From Supply Chains to Sandpits: Why ESG Matters in the Early Years Sector

February 16th 2026

Context: Why ESG Is Rising Up the Agenda

I joined an audience of charities and investors at the ESG Imperative Conference, organised by Charity Finance, to deepen my understanding of the implications of emerging ESG (Environmental, Social, and Governance) expectations for the sector. Sustainability, all three pillars is becoming the lifeblood of LEYF, woven through our governance, leadership, operations and pedagogy and, as a recipient of the King’s Award for Enterprise and Sustainability, we believe we have a duty to find out more in this fast-changing space and share what we learn.

This is not just a business issue. This is an Early Years issue. The children in our nurseries are part of these global systems, whether we acknowledge it or not.

The Regulatory Landscape Shaping ESG

I wanted to learn more about forthcoming changes, including Charities SORP 26, the refreshed CC15 guidance on charity investment from the Charity Commission, and the wider legislative framework shaping organisational accountability.

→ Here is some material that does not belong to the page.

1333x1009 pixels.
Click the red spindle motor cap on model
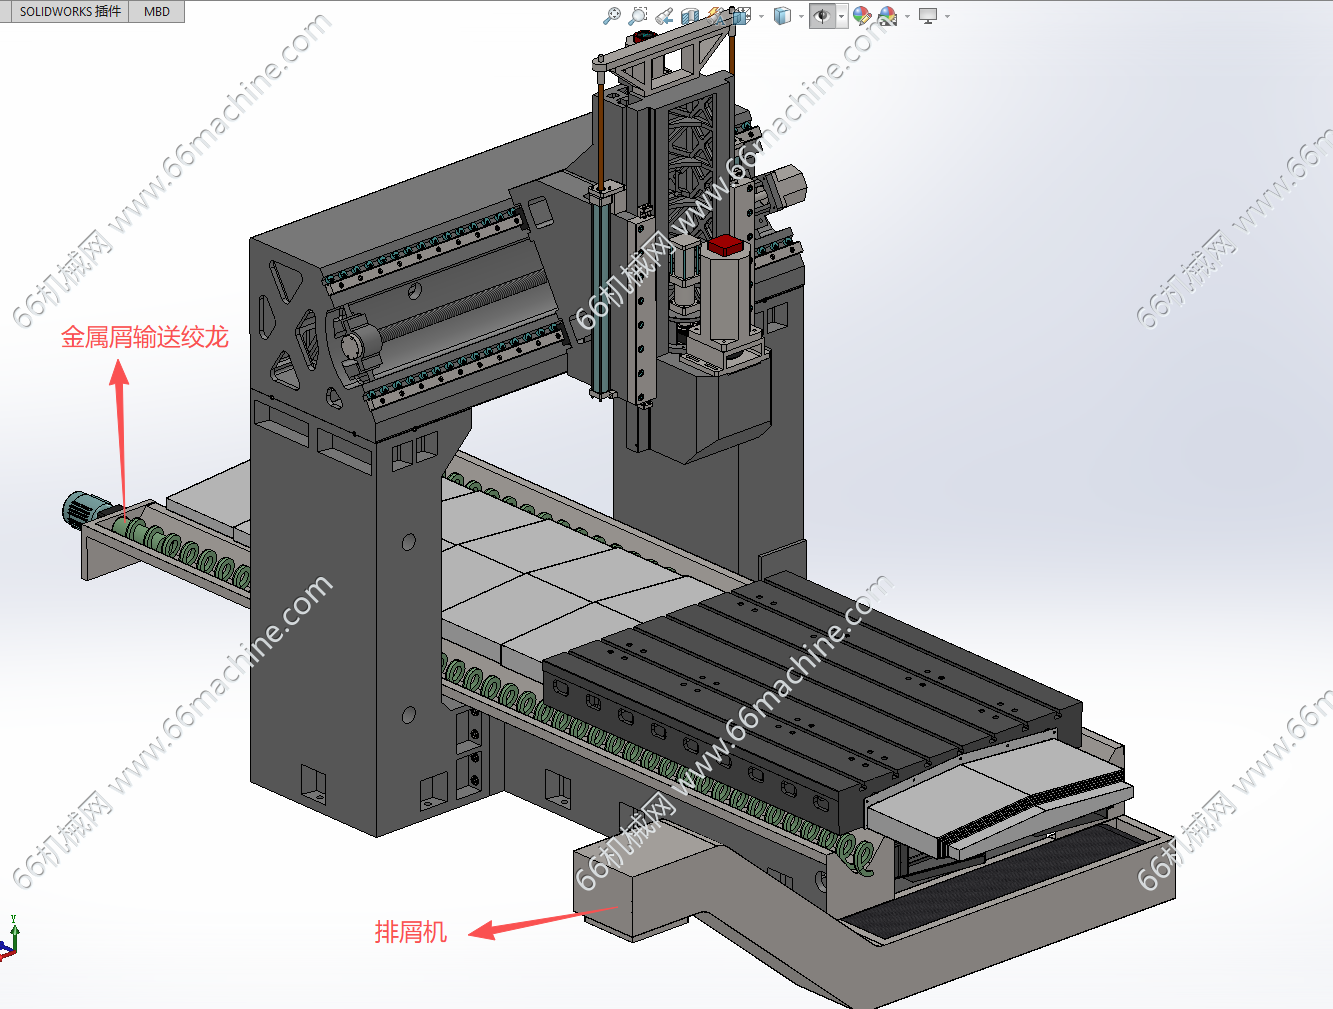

This includes the Modern Slavery Act 2015, which requires organisations above the relevant threshold to publish an annual transparency statement on the steps they are taking to identify and address modern slavery risks in their operations and supply chains. These statements are expected to be entity-specific, risk-based and focused on due diligence, governance effectiveness and senior leadership accountability, rather than being purely declarative.

This sits alongside directors’ duties under Section 172 of the Companies Act 2006, which require consideration of stakeholders, long-term consequences and the organisation’s impact on the community and environment. In practice, this is increasingly interpreted as encompassing oversight of human rights risks within supply chains, investment decisions and major transactions.

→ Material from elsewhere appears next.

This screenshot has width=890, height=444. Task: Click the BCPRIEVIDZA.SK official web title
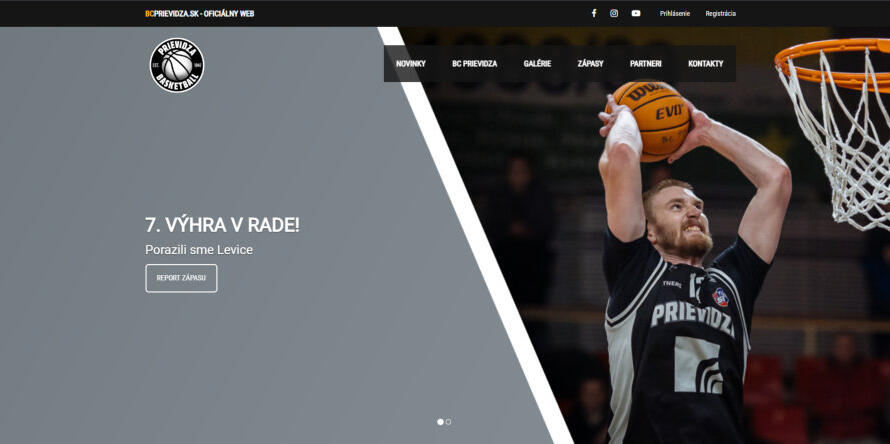pos(199,14)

Taken together, these developments signal a shift from voluntary ethical positioning towards structured, board-level responsibility for ESG, supply chain transparency and impact-informed decision-making.

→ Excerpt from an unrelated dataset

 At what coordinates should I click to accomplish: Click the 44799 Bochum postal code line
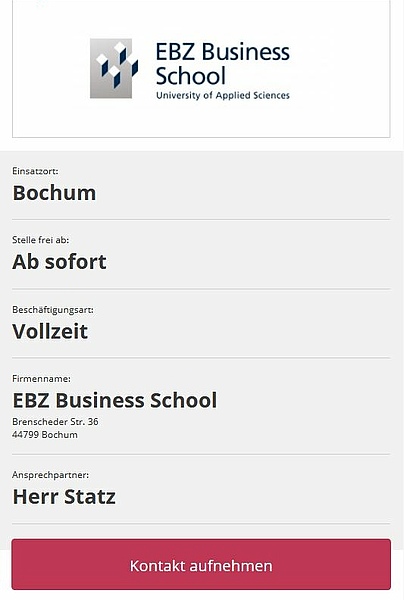coord(45,435)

Modern Slavery: The Hidden Reality Behind Supply Chains

So, here is my take on what I learned and how it might help those of us running charities and social enterprises.

Much of the debate started with procurement, resources and suppliers, but then Andrew Wallis from Unseen UK – a charity addressing modern slavery – spoke and put a completely different perspective on the subject. He began with three deceptively simple questions:

· Do you eat food?
· Do you wear clothes?
· Do you use electronics?

The obvious answer to all three is yes. This means that you are likely connected to as many as 40 individuals in situations of modern slavery within global supply chains. This stark message reframes modern slavery from something distant to something embedded in daily life.

The numbers really shocked me. He defined modern slavery to include servitude, human trafficking and forced labour. There are 50 million people in modern slavery, including 27 million in forced labour. No doubt this will include children. It is an industry making a lot of people rich and generating trillions globally.

So do your bit. Check your supply chain. Ask questions. Make people aware. Every civilisation has had slavery. This is our slavery.

Turning Sustainability Into a Moral Purpose

The debate around the tables raised two key issues that we have been addressing at LEYF. Firstly, how do we drive mindset change so staff and supporters become sustainability-informed? How do we create an emotional lever for adults to want to change? In the Early Years, protecting our children – their futures, their rights and their sense of justice – can be that lever, turning sustainability from a reporting requirement into a moral purpose.

When designing your strategy, or refreshing it, begin with your timeline and a set of baseline measures and then return to them so you can see what you have done. Sometimes we are so focused on the outcome that we forget to celebrate the journey we have travelled.

Double Materiality and Measuring What Matters

The Wellcome Trust encouraged us to pay attention to double materiality by asking stakeholders what matters most and then judging those issues by two measures: the impact the organisation has, and the level of concern stakeholders attach to them, before assessing their scale and risk.

Keep your reporting process informed, pragmatic, collaborative, improvement-focused, rooted in continuous learning and focused on measurable long-term impact.

Compassion, Inequality and the Case for Systemic Change

The day closed with a panel chaired by Peter Holbrook from Social Enterprise UK on the idea that compassion is under siege and it stayed with me long after the conference ended. It had a touch of Bob Dylan’s The Times They’re Changing about it: a sense that the ground is shifting, and we are being asked which side of the line we stand on.

The conversation could have gone further, but its central message was clear. Poverty sits at the heart of so much of the division and dissent we are currently experiencing and, if we are serious about ESG, impact and social value, piecemeal initiatives will not be enough. We need systemic change.

The image that lingered was that of a mosaic: each of us a small piece, meaningful only because we are part of something larger, not lone actors trying to carry the weight on our own. There was a reminder to revisit The Spirit Level, to re-engage with the evidence about inequality, and a call to action through the idea of “A Million Acts of Hope”.

What resonated most for me was Peter quoting my own definition of compassion, not as a feeling, but as a duty to act. Empathy, sympathy and kindness matter, but on their own they are incomplete. Compassion is what turns them into movement. Without it, nothing changes.